## What to produce
Restate, word for word, the lines from the opening line of the data through the line containing "Aplican TyC (908, 547)", both included, and nothing else.

## Data section
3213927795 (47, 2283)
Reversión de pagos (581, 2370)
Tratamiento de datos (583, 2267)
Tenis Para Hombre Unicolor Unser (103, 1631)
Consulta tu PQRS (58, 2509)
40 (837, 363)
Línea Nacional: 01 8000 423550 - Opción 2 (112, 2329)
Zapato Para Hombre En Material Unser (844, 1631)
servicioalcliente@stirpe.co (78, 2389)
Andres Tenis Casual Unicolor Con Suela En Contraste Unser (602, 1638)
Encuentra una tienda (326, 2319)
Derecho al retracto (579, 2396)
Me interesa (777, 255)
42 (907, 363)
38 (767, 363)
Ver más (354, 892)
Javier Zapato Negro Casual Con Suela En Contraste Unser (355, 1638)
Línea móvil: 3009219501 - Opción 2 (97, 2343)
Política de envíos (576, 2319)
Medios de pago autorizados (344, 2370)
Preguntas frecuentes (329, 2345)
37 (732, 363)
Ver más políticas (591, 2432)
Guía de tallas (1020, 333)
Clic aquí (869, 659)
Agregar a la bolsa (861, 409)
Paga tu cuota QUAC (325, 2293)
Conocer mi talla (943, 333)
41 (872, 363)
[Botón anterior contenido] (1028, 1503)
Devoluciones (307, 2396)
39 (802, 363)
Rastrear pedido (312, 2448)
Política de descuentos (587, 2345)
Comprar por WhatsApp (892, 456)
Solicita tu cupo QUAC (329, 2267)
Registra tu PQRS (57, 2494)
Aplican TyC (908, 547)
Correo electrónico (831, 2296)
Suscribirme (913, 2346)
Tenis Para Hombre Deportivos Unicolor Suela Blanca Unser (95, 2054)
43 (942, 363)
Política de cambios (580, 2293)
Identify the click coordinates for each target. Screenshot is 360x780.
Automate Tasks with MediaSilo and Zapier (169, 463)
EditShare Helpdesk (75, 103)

## Result
3213927795 (47, 2283)
Reversión de pagos (581, 2370)
Tratamiento de datos (583, 2267)
Tenis Para Hombre Unicolor Unser (103, 1631)
Consulta tu PQRS (58, 2509)
40 (837, 363)
Línea Nacional: 01 8000 423550 - Opción 2 (112, 2329)
Zapato Para Hombre En Material Unser (844, 1631)
servicioalcliente@stirpe.co (78, 2389)
Andres Tenis Casual Unicolor Con Suela En Contraste Unser (602, 1638)
Encuentra una tienda (326, 2319)
Derecho al retracto (579, 2396)
Me interesa (777, 255)
42 (907, 363)
38 (767, 363)
Ver más (354, 892)
Javier Zapato Negro Casual Con Suela En Contraste Unser (355, 1638)
Línea móvil: 3009219501 - Opción 2 (97, 2343)
Política de envíos (576, 2319)
Medios de pago autorizados (344, 2370)
Preguntas frecuentes (329, 2345)
37 (732, 363)
Ver más políticas (591, 2432)
Guía de tallas (1020, 333)
Clic aquí (869, 659)
Agregar a la bolsa (861, 409)
Paga tu cuota QUAC (325, 2293)
Conocer mi talla (943, 333)
41 (872, 363)
[Botón anterior contenido] (1028, 1503)
Devoluciones (307, 2396)
39 (802, 363)
Rastrear pedido (312, 2448)
Política de descuentos (587, 2345)
Comprar por WhatsApp (892, 456)
Solicita tu cupo QUAC (329, 2267)
Registra tu PQRS (57, 2494)
Aplican TyC (908, 547)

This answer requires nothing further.